**Actions à réaliser**
1. D'après le texte sur Les Montagnards Laurentiens, comment le nombre de membres de la formation a-t-il évolué au cours de son existence ?
2. Poursuivez le texte sur Les Montagnards Laurentiens en reprenant juste après sa dernière phrase.

**Extrait choisi**
Les Montagnards Laurentiens (1931-1962), par P.-H. Émond

Vol. 9, no. 3, Printemps 2006

par FAVREAU Éric

Les Montagnards Laurentiens (1931-1962).
Par Paul-Henri Émond, Édition Améca, collection Histoire de la radio, 2004, 418 page

Le nom Les Montagnards Laurentiens vous dit quelque chose ? Pour plusieurs, ce nom évoque une période privilégiée dans l’histoire de la radio de la ville de Québec, où pendant plus de trente ans (1931-1962) les auditeurs ont pu se divertir semaines après semaines de cette émission où la musique traditionnelle était à l’honneur. Diffusée en direct, cette émission prit, au fil des ans, une ampleur et une popularité remarquable et bien des personnes qui ont eu le loisir de l’entendre, en garde un souvenir respectueux et admiratif. Dans l’histoire de la radio et de celle du poste CHRC, l’émission fut par ailleurs un phénomène exceptionnel. Les Montagnards Laurentiens furent à la fois un groupe de musique traditionnelle et une émission radiophonique. Au cours de ses longues années d’existence la formation connue plusieurs changements passant de quatre membres à une dizaine au cours de leurs dernières années.

**Informations fournies**
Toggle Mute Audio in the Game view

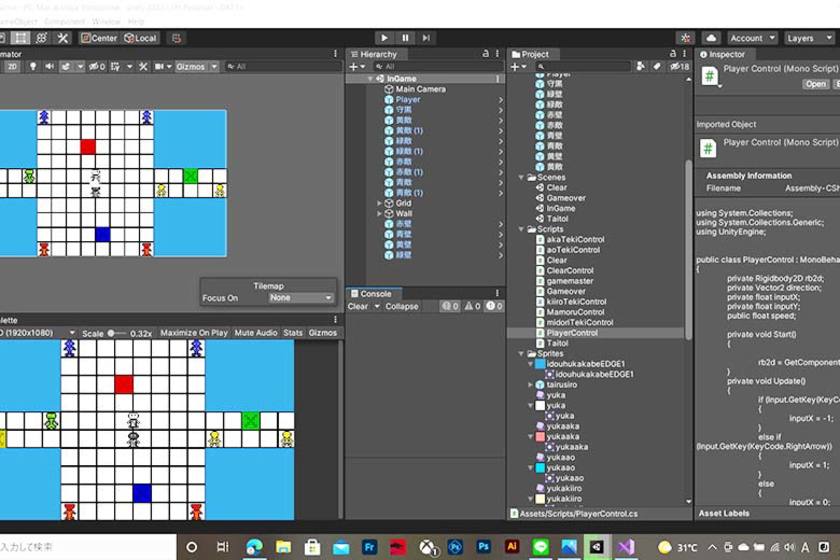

**Résultats de l'exercice**
1. La formation est passée de quatre membres à une dizaine au cours de ses dernières années.

2.
Les Montagnards Laurentiens ont été pour plusieurs musiciens traditionnels une source d’inspiration et aura joué un rôle important dans la diffusion et la transmission de ce genre de musique. Malgré sa longue existence, le groupe ne fera jamais d’enregistrement commercial. Leur succès reposait sur l’émission qui pouvait se rapprocher des numéros de vaudeville présenté à l’époque. Diversité, variété, musiciens aguerris, sketches radiophoniques, blagues, présentateurs hors pair, invités de renommé, tous ont contribués à maintenir cette célébrité. Leurs présences scéniques en dehors des studios dans différents évènements d’importance et leurs nombreuses représentations à différents endroits dans la province ont permis également d’entretenir leur lien avec le public. L’émission est intimement liée au développement de la station radio qui malgré tout demeurait un phénomène assez récent dans la capitale. Ce facteur d’innovation technologique a contribué également à créer un engouement, non seulement envers les Montagnards, mais envers l’ensemble des programmes diffusés, car malgré tout, la radio représentait une ouverture sur la diversité, sur la connaissance et sur le monde.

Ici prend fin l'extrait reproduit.